Groupthink? Come on. How convenient.
Group think has existed forever. Look at medicine. The evidence that washing your hands reduced the possibility of spreading disease existed before it was widely accepted because the groupthink was opposed to it. The people who discovered that ulcers can be caused by bacteria had to fight a years long campaign to get their findings accepted. Not because their evidence was bad, but because the groupthink was on the side of ulcers being a stress reaction. Or science. Look at how everyone poured tons of time and effort into String Theory even though it was obviously thin. Or politics. After 9/11 everyone fell into a pro-war fever dream.
I cannot possibly imagine you don't know this. I cannot possibly imagine that you haven't seen group think in your own life.
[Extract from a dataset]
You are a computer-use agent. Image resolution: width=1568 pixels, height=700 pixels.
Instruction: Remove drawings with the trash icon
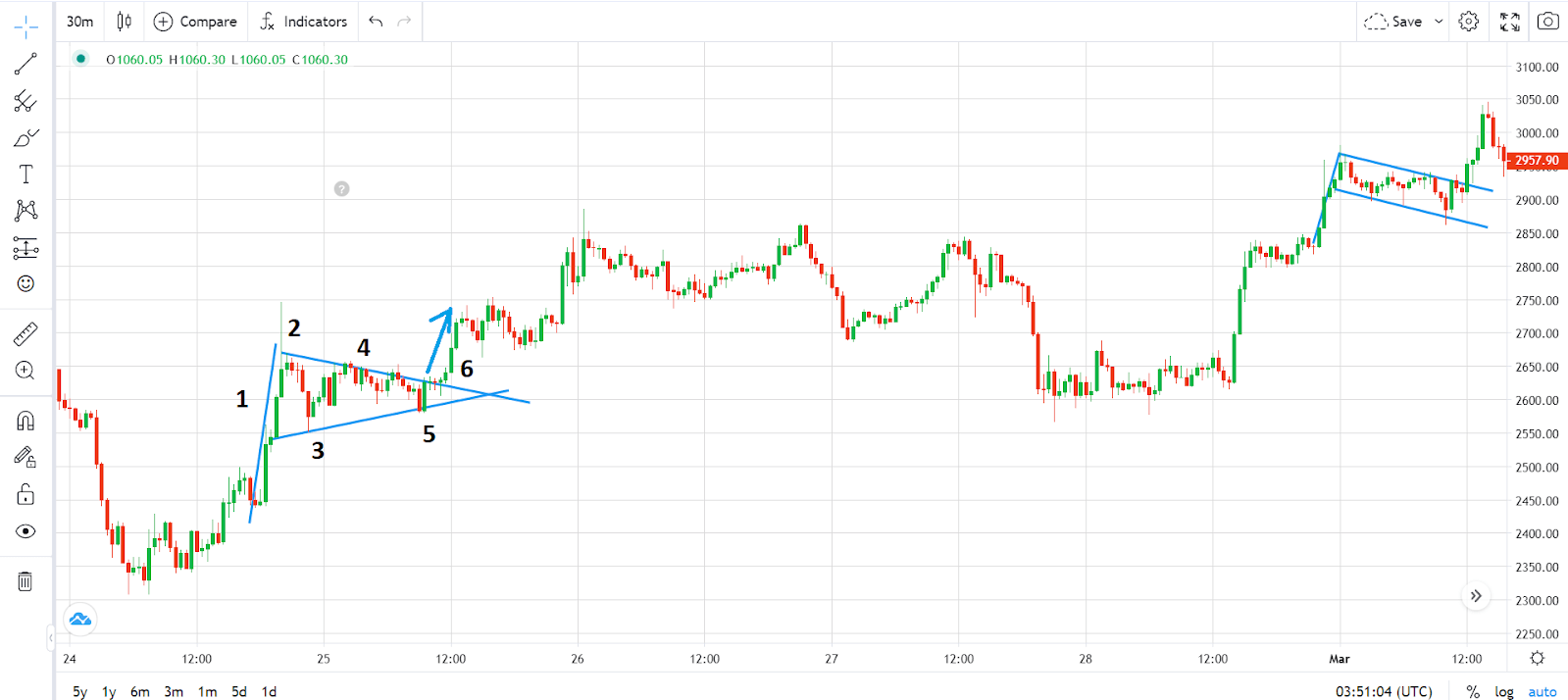[x=25, y=581]
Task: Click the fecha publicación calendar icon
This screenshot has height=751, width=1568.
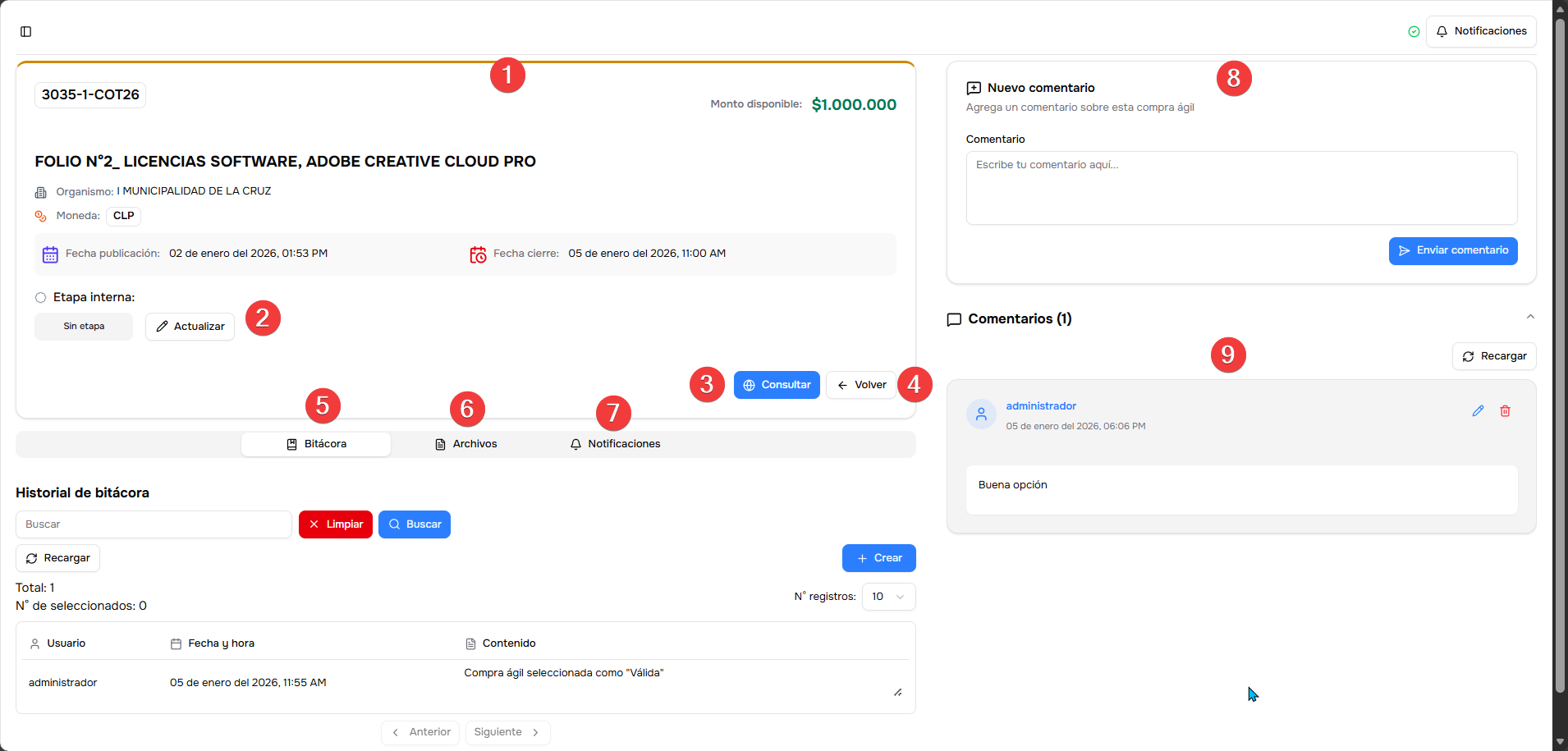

Of course I've seen groupthink. But not all of those examples you used are groupthink, and it's a flimsy accusation to cast in the direction of the consensus opinion being one you don't like. It is, dare I say, tin foil-ish.
Which is really weird.
A lot of this I addressed above - but as to the tin-foil hat thing specifically - People who thought there would be vaccine mandates were tin-foil hats. People who thought COVID was made in a lab were tin foil hat conspiracy theorists. People who thought there would be additional COVID shots were conspiracy theorists. The term has been rendered meaningless at this point.